I.
The earl of Birndale was the magnate of the district. He was a tall, strong, coarse-looking man: had he chanced to have been born in the position of a coal-heaver, no one would have been surprised if he had been hauled up before a magistrate for beating his wife or for squaring his fists at any time and at any person as the humor seized him; or if he had been a wharf-porter, he would have heaved a load on his shoulders and carried it in a way to make puny specimens of the race sick with envy. But he was born the son of an earl, and the coal-heaver propensities had been trained and trimmed in patrician fashion. An earl on occasion may fly into a passion, but he may not beat his wife: the earl of Birndale did the one, and didn't do the other, nor was he in the least conscious of the undeveloped coal-heaver he carried about with him. On the contrary, his pride of birth and rank was enormous. His physical strength not having been exercised in carrying loads, it had brought him to his sixtieth year younger and more erect than many men of forty, and even yet he employed it in felling trees: a high civilization goes back for its amusement to what was the toil of primeval times. And he never walked about his property without a hammer and nails, so that if he came to any fence broken or breaking down, he could mend it, as was very right and proper; but when people hear of an earl, they connect the title with something lofty in the way of employment, and it is certain that the village joiner would have mended the fences better than the earl. But no doubt it was an innocent amusement, and noblesse did not oblige the earls of Birndale: every man of them had always done what was right in his own eyes. Why, the brother whom this earl had succeeded passed a good deal of his time knitting, but he was the only one of his race that had taken to that peaceful, aged-woman-looking employment: the rest had not knitted anything except their brows, and all of them had been pretty good at that.
There had been statesmen of the race, and there had been blackguards, and there had been some of them who combined both characters in their own persons. This earl had been in Parliament, for a short time even in the cabinet, and for several years he had been governor in one of the colonies; and in each of these positions he had made a respectable figure. Every one has heard of the Swedish chancellor's remark to his son: "Go, my son, and see with how little wisdom the world is governed." If the earl had not great wisdom, he had a strong will; and a strong will, backed by rank and wealth, will go a very long way even when accompanied by a small modicum of intellect. He was a Tory of the Tories—not of course, however, for the family had never stuck to one line of politics—and he held that most men need to be governed, and that only a few are fit to govern the rest, of which few he himself was an illustrious example. But since his return from abroad he had not taken, or desired to take, a lead in political matters: he preferred living quietly on his estates, and for the greater part of the year at Birns Castle, as the seat of the Birndale family was called, the village in its neighborhood being known as "The Birns."

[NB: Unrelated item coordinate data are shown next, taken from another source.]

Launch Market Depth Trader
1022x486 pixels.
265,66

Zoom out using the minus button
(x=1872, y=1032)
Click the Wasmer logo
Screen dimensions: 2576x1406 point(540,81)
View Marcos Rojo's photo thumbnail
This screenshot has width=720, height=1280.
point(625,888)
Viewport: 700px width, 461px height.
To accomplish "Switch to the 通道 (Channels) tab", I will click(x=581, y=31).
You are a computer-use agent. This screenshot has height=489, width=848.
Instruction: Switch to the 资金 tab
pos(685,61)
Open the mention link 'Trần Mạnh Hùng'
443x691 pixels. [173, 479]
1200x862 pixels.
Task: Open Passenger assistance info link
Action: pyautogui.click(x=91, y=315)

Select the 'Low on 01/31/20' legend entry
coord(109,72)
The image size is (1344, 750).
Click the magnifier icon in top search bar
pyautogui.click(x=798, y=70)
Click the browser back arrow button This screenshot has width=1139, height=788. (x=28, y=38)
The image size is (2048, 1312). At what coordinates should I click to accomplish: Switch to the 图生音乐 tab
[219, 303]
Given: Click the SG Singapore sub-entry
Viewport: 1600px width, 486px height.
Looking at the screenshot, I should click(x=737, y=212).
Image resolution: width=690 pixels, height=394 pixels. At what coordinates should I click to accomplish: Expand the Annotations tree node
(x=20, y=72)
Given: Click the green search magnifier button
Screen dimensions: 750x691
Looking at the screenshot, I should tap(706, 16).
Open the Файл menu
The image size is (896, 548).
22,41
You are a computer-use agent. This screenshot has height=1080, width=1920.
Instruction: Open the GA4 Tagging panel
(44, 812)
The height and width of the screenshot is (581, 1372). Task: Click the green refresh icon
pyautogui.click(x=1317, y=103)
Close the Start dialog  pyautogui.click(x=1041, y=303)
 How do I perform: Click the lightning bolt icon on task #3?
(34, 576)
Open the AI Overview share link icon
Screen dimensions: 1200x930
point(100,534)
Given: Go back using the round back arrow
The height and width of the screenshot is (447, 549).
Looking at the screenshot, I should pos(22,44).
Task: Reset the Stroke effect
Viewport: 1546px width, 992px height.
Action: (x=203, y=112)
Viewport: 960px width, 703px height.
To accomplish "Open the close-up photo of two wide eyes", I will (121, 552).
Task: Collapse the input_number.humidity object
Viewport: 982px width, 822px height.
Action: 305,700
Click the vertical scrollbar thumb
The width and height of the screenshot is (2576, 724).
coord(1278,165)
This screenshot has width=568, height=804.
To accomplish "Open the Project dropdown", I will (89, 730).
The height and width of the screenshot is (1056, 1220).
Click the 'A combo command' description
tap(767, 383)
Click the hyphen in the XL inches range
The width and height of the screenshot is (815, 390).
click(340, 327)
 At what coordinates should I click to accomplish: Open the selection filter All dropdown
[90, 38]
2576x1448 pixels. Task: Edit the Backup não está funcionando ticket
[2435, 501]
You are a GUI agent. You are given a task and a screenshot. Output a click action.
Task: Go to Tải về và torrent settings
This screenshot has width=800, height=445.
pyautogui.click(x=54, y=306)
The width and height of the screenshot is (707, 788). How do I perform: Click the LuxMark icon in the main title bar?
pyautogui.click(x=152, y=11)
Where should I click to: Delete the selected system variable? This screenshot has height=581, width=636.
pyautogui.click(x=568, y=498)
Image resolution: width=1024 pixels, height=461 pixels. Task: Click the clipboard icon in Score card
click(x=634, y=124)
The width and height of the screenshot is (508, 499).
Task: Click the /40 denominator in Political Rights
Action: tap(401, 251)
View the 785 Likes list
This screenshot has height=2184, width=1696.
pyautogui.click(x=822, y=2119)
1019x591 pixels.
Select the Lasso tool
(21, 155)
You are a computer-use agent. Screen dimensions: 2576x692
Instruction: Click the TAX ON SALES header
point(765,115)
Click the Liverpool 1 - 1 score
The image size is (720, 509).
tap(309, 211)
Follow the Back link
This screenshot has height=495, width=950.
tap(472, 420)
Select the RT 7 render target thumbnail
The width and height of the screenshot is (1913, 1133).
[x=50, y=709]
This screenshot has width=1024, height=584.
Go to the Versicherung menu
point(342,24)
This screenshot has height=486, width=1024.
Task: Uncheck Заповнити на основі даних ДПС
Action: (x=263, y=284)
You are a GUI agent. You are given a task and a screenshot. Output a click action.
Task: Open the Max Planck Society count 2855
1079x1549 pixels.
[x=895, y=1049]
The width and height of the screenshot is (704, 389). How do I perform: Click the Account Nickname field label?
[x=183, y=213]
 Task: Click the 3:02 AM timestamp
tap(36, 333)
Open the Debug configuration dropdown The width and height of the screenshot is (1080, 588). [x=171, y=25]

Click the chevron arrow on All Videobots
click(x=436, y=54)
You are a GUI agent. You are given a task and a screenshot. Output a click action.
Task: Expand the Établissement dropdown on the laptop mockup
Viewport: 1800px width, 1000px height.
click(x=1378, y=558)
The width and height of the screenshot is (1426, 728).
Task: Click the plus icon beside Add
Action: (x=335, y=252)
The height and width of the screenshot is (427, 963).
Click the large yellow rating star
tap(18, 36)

Birns Castle was an ambitious building, and really had accomplished its design of looking "lordly," as the guidebooks say. When you entered it by the main entrance, you stepped into a large hall lighted from the roof, and looking up to such a height was very grand: all round this hall there ran a gallery, and when high carnival was held at the castle, in this gallery servants, retainers and other privileged persons were stationed to see the nobility and gentry dancing below; and it was all "mighty fine," as Pepys would have said. It was even more than mighty fine on the occasion of the marriage of Lady Mary, the earl's eldest daughter, to an English duke, the duke of Dover. From her father down to the poorest and farthest-off relations of the Birndale family this marriage had made the nerves of every one tingle with delight. But, alas! grand as the marriage was, it had not turned out a happy one: there had been no violent outbreak nor any public scandal, but the duke and duchess saw as little of each other as possible: they both visited now and then at Birns Castle, but never together. The duke appeared to enjoy himself, and so, for that matter, did the duchess, but each went his and her way. Besides the duchess of Dover, the earl had two daughters, Ladies Helen and Louisa: he had no son, and his wife had been dead some years.
When there happened to be no company at the castle the young ladies felt it decidedly dull. It was true they had no end of china, old and new, foreign and of home manufacture; they had a gallery of paintings worth—it is better not to say how much—but the work of old masters and new, besides ancestors looking at them from every wall; they had drawing-rooms swarming with every unnecessary of life; they had the spacious and lofty hall with armor and swords and spears and shields, "all useful," as an auctioneer would say—"all useful, gentlemen, for decorative purposes"—with trophies of the chase in its milder home forms and as carried on in African or Bengal jungles; they had a library filled from floor to ceiling with books containing, it is to be presumed, the life-blood of master spirits, but they did not often tap the vessels. The earl himself valued his library, but he was not a reading man either. In short, they were in the unhappy position of living in Birns Castle and having nothing to be astonished at.